▶ _The data_
___
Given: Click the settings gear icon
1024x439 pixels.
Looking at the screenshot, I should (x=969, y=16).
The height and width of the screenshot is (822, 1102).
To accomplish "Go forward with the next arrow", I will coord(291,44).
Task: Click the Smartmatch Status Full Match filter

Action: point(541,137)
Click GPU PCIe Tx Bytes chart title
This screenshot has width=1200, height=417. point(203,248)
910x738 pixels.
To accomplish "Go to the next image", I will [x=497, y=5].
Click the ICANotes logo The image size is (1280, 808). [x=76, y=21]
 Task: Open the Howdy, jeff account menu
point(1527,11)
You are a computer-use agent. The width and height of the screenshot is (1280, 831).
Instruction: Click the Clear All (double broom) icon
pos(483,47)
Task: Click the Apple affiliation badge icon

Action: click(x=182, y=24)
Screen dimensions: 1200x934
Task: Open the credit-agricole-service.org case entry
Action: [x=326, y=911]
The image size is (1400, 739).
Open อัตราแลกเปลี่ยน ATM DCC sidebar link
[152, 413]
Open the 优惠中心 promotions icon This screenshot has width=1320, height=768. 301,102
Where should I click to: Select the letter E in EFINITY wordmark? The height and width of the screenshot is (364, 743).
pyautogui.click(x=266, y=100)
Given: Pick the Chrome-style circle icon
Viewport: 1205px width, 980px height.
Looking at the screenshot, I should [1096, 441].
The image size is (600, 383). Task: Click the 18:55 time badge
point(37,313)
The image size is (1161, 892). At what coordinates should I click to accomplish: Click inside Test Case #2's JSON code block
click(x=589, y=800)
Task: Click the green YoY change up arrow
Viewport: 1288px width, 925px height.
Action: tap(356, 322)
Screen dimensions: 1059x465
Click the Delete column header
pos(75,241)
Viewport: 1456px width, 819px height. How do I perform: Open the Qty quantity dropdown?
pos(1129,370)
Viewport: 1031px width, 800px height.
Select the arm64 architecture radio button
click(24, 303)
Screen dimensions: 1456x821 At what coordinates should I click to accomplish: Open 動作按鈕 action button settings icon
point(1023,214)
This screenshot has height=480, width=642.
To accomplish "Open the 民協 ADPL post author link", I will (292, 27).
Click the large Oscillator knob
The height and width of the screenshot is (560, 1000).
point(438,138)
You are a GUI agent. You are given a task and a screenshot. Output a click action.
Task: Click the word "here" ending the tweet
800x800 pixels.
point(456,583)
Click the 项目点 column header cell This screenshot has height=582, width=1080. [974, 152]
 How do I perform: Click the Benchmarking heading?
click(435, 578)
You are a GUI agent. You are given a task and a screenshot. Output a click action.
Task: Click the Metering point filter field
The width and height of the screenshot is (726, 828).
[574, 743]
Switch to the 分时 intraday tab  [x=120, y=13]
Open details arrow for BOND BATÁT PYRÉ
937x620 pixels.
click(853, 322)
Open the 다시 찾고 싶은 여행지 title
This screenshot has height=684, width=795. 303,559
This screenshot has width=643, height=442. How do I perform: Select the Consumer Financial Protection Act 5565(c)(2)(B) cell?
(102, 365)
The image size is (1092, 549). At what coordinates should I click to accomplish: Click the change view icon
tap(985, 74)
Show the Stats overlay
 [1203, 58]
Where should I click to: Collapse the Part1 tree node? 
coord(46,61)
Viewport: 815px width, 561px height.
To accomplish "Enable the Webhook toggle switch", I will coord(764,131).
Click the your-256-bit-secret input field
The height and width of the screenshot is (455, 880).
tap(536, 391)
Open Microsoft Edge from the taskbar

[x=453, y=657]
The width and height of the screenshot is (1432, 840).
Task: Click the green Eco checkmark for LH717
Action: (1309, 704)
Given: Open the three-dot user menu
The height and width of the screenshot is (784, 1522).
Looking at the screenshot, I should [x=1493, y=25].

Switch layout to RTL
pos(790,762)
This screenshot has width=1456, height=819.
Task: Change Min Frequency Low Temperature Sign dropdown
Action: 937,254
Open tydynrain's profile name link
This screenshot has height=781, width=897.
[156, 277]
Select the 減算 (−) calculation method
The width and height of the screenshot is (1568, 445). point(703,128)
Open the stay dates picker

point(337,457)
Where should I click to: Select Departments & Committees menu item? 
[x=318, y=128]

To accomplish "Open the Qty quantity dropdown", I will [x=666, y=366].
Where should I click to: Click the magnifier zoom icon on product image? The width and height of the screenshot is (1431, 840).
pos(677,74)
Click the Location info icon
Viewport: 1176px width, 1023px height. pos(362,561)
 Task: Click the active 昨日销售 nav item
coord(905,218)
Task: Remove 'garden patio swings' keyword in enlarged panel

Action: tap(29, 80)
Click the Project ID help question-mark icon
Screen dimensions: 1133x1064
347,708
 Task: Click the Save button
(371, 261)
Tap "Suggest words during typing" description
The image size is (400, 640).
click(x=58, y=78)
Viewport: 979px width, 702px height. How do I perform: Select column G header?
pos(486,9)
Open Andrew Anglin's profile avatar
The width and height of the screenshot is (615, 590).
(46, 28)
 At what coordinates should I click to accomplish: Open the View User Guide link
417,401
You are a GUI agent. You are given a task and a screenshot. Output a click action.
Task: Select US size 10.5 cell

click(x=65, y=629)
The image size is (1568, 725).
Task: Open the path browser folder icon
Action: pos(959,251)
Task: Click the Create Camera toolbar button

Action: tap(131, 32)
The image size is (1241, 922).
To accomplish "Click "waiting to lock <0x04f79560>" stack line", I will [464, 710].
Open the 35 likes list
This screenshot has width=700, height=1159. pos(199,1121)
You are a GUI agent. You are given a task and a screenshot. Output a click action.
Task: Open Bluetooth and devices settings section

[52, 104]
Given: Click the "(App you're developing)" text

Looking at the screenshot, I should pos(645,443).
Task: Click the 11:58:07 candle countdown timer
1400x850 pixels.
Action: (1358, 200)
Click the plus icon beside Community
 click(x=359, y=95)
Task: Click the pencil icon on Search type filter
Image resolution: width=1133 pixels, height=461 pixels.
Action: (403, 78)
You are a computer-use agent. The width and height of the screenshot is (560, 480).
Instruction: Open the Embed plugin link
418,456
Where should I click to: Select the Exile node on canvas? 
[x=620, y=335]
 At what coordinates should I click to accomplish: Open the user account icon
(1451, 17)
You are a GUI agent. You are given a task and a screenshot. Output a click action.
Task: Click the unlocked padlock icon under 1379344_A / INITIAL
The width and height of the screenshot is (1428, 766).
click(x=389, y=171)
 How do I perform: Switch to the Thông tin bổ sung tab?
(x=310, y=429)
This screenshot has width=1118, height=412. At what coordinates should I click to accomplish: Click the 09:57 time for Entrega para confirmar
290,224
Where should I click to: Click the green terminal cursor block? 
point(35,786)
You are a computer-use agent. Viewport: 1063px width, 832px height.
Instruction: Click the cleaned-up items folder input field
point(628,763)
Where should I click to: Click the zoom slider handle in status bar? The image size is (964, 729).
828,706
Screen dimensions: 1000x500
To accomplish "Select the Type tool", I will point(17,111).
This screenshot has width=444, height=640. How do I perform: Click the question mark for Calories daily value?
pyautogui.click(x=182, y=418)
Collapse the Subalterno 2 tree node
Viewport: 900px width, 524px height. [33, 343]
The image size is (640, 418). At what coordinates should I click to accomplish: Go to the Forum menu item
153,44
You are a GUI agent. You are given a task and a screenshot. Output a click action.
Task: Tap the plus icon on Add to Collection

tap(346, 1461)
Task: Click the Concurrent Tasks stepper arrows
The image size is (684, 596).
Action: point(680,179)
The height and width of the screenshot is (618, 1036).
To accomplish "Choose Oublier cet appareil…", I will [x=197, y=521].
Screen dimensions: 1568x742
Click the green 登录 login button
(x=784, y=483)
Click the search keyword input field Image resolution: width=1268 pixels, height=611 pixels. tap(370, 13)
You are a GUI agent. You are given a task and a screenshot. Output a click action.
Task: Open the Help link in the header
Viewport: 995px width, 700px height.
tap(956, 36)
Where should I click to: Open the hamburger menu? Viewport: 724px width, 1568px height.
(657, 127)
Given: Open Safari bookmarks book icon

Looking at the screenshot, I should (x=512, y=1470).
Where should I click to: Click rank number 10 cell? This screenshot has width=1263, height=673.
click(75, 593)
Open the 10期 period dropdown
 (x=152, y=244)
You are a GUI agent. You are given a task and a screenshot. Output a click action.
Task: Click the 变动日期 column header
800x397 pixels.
___
Give back exactly the lines from the one that contains "The image size is (684, 596)." to the end of the material, both ends kept, and no other line.

The image size is (684, 596).
Action: point(680,179)
The height and width of the screenshot is (618, 1036).
To accomplish "Choose Oublier cet appareil…", I will [x=197, y=521].
Screen dimensions: 1568x742
Click the green 登录 login button
(x=784, y=483)
Click the search keyword input field Image resolution: width=1268 pixels, height=611 pixels. tap(370, 13)
You are a GUI agent. You are given a task and a screenshot. Output a click action.
Task: Open the Help link in the header
Viewport: 995px width, 700px height.
tap(956, 36)
Where should I click to: Open the hamburger menu? Viewport: 724px width, 1568px height.
(657, 127)
Given: Open Safari bookmarks book icon

Looking at the screenshot, I should (x=512, y=1470).
Where should I click to: Click rank number 10 cell? This screenshot has width=1263, height=673.
click(75, 593)
Open the 10期 period dropdown
 (x=152, y=244)
You are a GUI agent. You are given a task and a screenshot. Output a click action.
Task: Click the 变动日期 column header
800x397 pixels.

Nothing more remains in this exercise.